## BEGIN

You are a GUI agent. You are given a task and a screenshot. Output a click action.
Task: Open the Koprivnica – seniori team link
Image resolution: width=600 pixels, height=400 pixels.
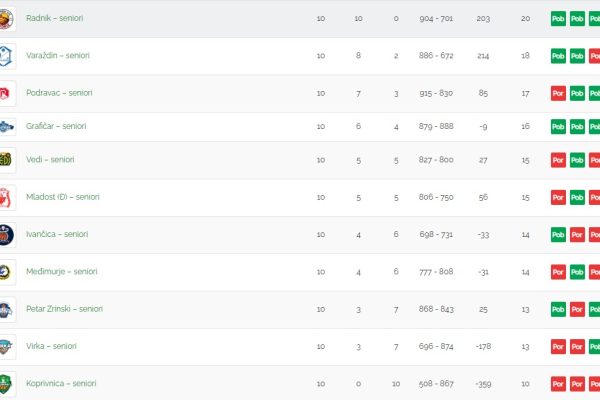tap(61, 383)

## END
## BEGIN

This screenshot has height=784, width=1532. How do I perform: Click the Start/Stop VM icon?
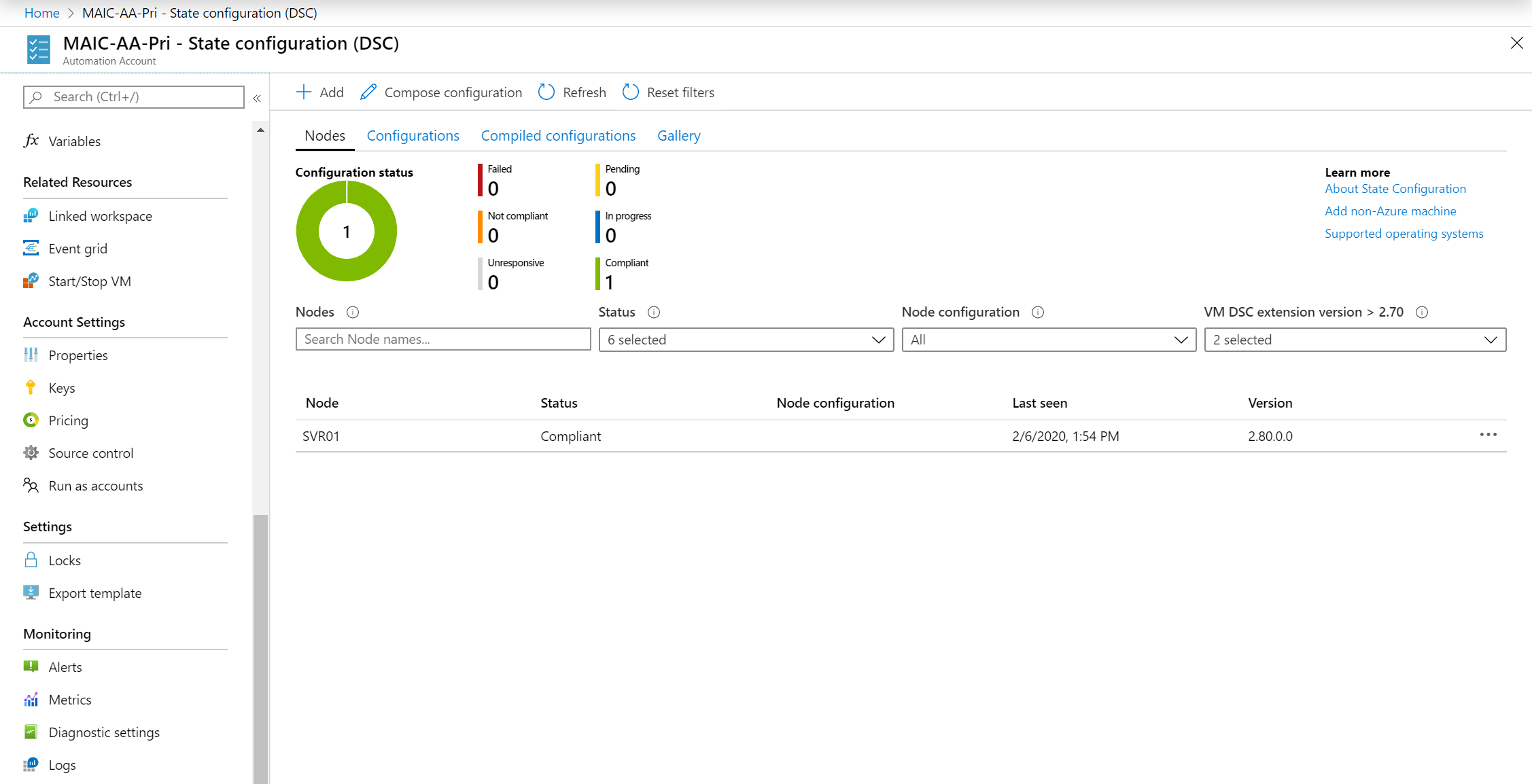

## END
## BEGIN

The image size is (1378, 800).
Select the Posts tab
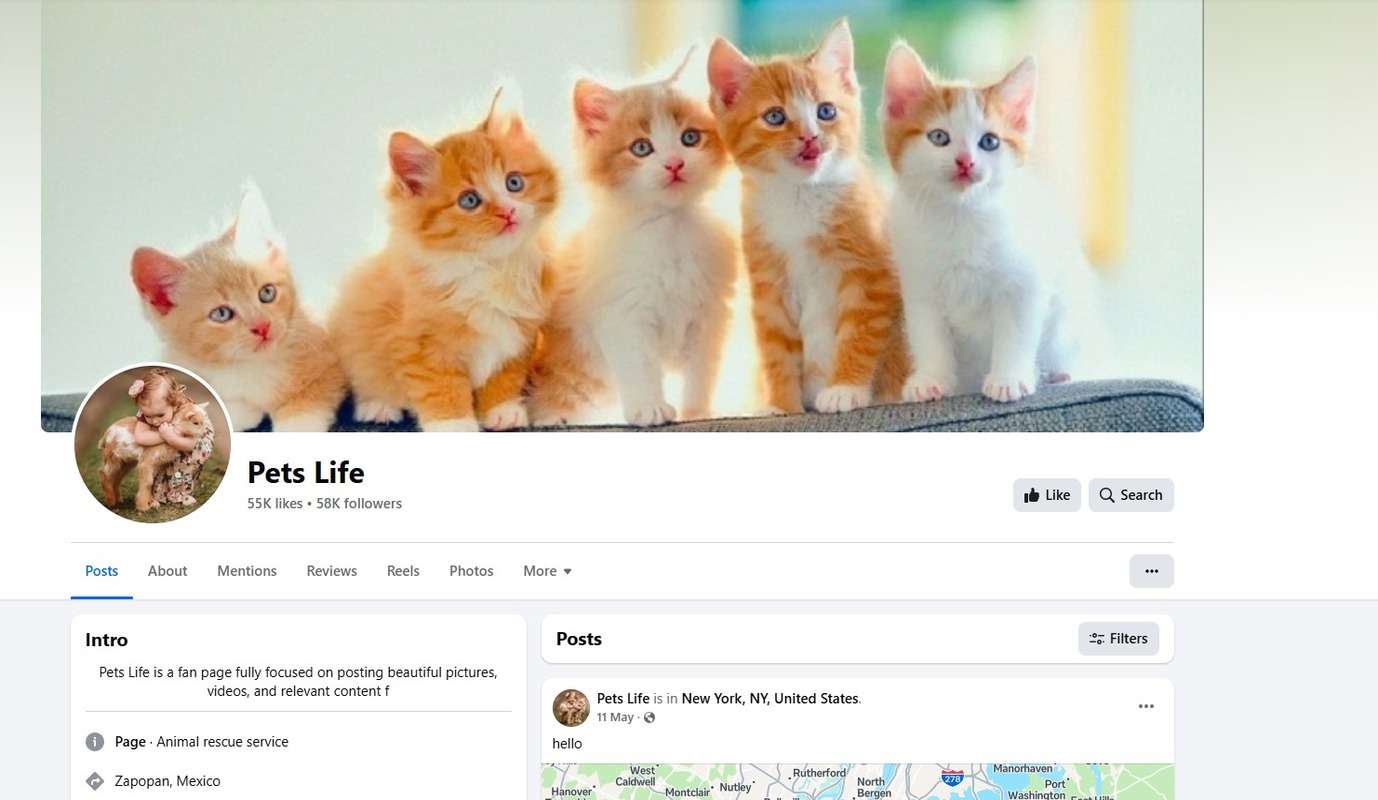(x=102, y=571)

## END

What is required: Reproduce the lines from the one containing "You are a GUI" up to and including the one containing "tap(61, 383)", changing "pixels" to "px" and leaving everything else as it is. Omit the pictures from your answer.

Task answer:
You are a GUI agent. You are given a task and a screenshot. Output a click action.
Task: Open the Koprivnica – seniori team link
Image resolution: width=600 px, height=400 px.
tap(61, 383)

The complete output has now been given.